Q: If maintaining some medications, which type or class of IOP-lowering drugs do you keep?

Dr. Lindfield: There are two factors that I consider. The first is compliance. I am more likely to keep the patient on the medication that is easiest for them to use, best tolerated, or least frequently administered. The second is which drop I would rather have my patient on long-term if needed. If I can’t achieve both goals with a single drop, then I tend to be biased towards long-term efficacy rather than short-term gains.

Dr. Amerasinghe: I agree that compliance is relevant to our choice. I’d probably choose to first eliminate a drop that the patient tolerates least. If there isn’t an obvious 'problematic' medication, then I tend to remove the drop that I added most recently. In my practice, that would mean that patients are most likely to be maintained on a prostaglandin when medical therapy is still required, because that is generally my first-line medication.

Dr. Schweitzer: My preference is to maintain patients on a preservative-free combination of a beta blocker and carbonic anhydrase inhibitor (CAI) because I'm confident of the efficacy and tolerability after surgery.

Q: At what time point postoperatively do you consider reducing or stopping medications?

Dr. Lindfield: My recommendations are linked to the standard schedule of postoperative follow-up appointments. Patients are generally on steroids for 4 weeks after surgery, so I don’t make any changes at the one-month visit. I ask them to stop using their IOP-lowering drops three days before their next follow-up visit at 3 months. By that time, I feel I’m observing the 'pure' effect of the MIGS procedure, and I can reasonably decide whether to continue without any drops or reintroduce medications based on my observations at the 3-month visit.

Dr. Ahmed: I think it’s important that we aim to reduce medications after the steroid regimen has ended, provided this can be achieved safely. Otherwise, it’s easy to accept the status quo and keep patients on medication unnecessarily. We also need to consider what level of IOP is acceptable to reduce or stop medications for a given patient. If the physician has the flexibility to schedule an additional IOP check 2 to 3 weeks after stopping or reducing medications, that can be very helpful.

Dr. Lindfield: The effect of drops on IOP is not so easy to determine in practice.
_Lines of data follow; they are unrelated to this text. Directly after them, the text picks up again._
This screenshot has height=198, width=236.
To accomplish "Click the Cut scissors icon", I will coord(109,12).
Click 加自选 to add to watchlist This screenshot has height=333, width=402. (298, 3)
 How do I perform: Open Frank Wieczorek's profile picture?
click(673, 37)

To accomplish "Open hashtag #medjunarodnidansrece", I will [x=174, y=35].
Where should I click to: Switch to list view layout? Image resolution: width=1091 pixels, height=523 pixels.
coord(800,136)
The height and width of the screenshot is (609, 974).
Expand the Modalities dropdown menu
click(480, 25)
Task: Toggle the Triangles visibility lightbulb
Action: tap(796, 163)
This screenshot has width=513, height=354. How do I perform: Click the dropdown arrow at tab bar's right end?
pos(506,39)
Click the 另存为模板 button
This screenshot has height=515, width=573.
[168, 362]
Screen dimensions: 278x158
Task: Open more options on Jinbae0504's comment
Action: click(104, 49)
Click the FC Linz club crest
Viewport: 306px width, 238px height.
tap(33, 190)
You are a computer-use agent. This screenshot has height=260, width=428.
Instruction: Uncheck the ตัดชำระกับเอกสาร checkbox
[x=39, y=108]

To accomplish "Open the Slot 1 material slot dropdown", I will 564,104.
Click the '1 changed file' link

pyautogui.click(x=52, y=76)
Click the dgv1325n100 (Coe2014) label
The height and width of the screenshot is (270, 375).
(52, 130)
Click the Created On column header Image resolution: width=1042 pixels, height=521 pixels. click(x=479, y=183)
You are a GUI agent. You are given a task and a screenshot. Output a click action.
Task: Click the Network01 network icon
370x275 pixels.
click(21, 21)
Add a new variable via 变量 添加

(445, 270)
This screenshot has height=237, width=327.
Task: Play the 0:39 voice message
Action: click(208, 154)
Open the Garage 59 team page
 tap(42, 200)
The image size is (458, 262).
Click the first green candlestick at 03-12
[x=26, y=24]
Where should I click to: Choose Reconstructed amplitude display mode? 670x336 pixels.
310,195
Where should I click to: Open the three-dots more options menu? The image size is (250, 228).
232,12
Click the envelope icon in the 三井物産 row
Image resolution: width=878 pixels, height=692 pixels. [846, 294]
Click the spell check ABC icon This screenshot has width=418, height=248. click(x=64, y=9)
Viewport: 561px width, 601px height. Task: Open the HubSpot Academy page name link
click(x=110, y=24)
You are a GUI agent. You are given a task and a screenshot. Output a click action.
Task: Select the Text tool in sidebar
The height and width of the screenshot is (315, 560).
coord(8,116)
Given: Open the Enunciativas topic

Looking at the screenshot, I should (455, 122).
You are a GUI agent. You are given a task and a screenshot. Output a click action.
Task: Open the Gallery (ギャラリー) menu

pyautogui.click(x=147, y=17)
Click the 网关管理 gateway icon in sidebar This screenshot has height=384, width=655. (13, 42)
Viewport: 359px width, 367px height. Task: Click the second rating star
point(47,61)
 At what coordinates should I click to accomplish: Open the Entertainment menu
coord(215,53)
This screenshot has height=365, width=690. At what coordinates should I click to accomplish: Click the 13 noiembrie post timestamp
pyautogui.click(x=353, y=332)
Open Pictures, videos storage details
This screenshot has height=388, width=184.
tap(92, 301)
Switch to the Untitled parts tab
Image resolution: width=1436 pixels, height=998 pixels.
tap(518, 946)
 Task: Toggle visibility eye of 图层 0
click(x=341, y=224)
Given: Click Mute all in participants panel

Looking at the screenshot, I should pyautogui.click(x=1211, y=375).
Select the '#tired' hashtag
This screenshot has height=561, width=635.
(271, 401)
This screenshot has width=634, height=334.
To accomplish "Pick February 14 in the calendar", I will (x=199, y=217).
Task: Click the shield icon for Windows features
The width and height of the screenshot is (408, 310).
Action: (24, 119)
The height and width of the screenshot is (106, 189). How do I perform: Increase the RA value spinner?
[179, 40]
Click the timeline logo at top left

You really have to be open to removing or reducing drops whenever a patient is at or below target IOP. I would encourage physicians to refer to the original treatment goals and not accept the status quo.

Q: Does the co-managing doctor have a role to play in postoperative medication management?

Dr. Ahmed: It is very important to keep co-managing doctors informed about your medication strategy. The patient may visit the co-managing doctor 3 to 4 weeks after cataract surgery for a refraction. At that point, patients may still be on both steroid and IOP-lowering drops. Providing an explanation about why drops are being maintained can be helpful so that the physician or optometrist is aware of your long-term objectives and the time frame for getting there.